Report supports charge that airport screeners were alerted to covert testers
WASHINGTON (AP) Security checkpoint managers at San Francisco International Airport were warned when undercover inspectors came to test how well screeners detected fake bombs and weapons, a government
Tuesday, November 14th 2006, 4:53 pm
By: News On 6
WASHINGTON (AP) Security checkpoint managers at San Francisco International Airport were warned when undercover inspectors came to test how well screeners detected fake bombs and weapons, a government report said Tuesday.

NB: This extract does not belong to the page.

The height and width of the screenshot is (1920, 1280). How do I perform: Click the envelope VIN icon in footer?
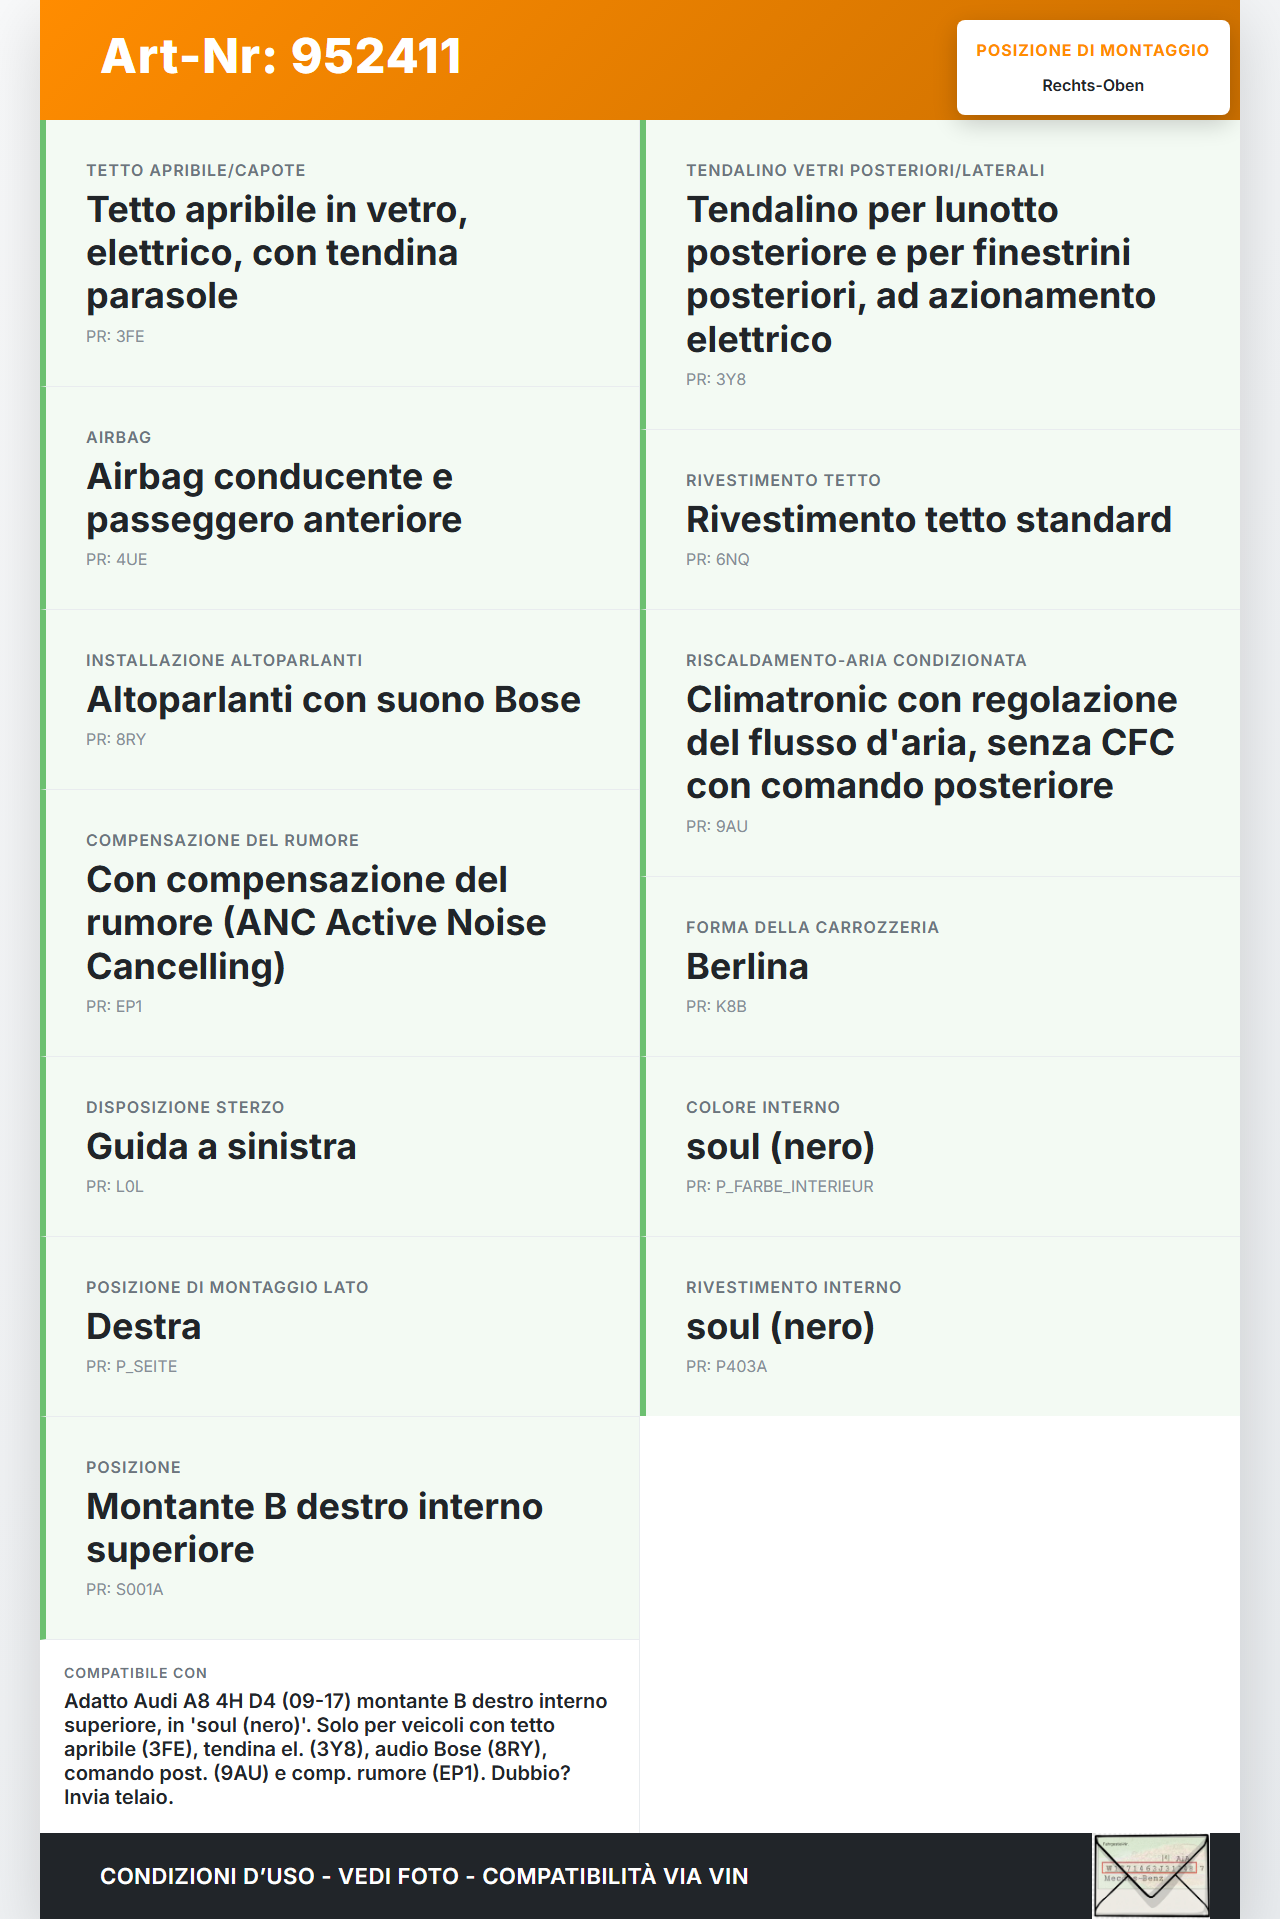1151,1874
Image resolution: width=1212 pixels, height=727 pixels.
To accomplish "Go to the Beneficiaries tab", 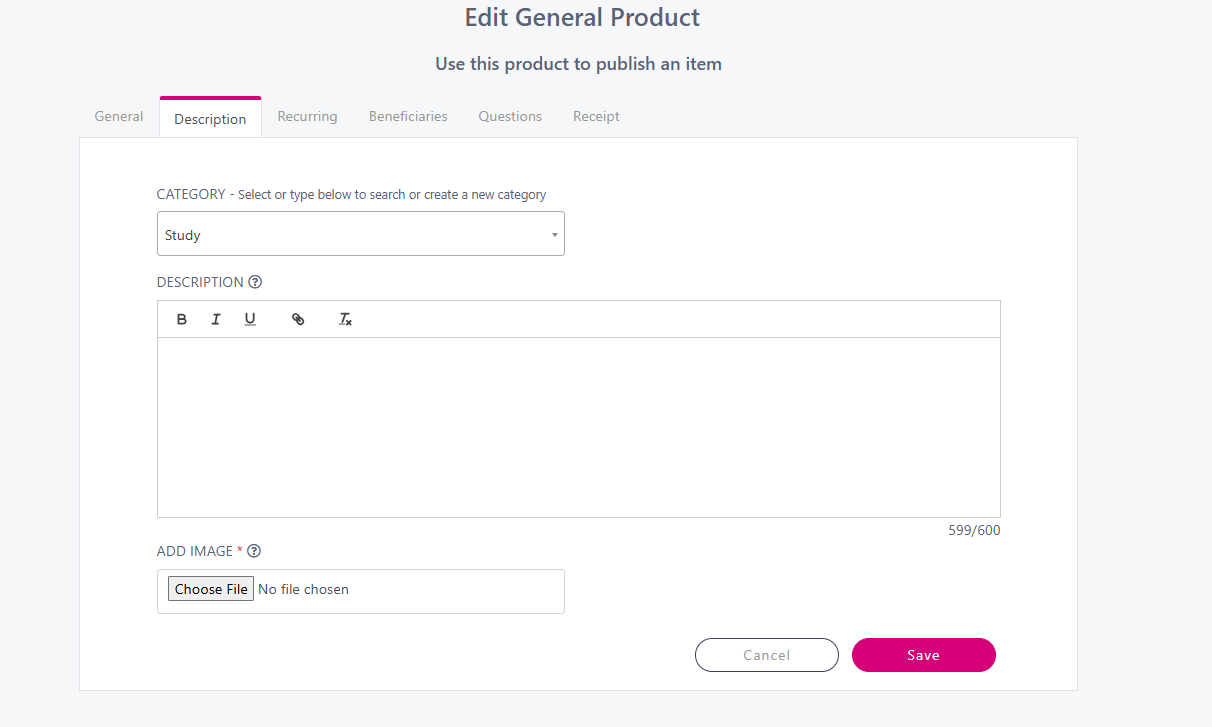I will pos(408,117).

The report, obtained by The Associated Press, confirms allegations brought in February 2005 by a whistleblower who formerly worked for Covenant Aviation Security.
Covenant provides security at the San Francisco airport, one of a handful of airports that uses private companies under a program established by Congress.
The Transportation Security Administration, which is in charge of airport security, asked its watchdog agency to investigate the charges by the former worker, Gene Bencomo.
``We confirmed the allegation,'' said the report by the Homeland Security Department's inspector general, Richard Skinner.
The report said the company used surveillance cameras to track testers as they made their way through the airport, and told the screeners before the testers arrived at the checkpoints.
The inspector general concluded that activity took place between August 2003 and May 2004, but that TSA and Covenant ordered it stopped.
The inspector general concluded that the case was closed.
Mississippi Rep. Bennie Thompson, ranking Democrat on the Homeland Security Committee, said the report was troubling and validated what whistleblowers told him had occurred in his home airport, Jackson International Airport.
``How is the public expected to have any confidence in the screening systems when managers game the system?'' Thompson said.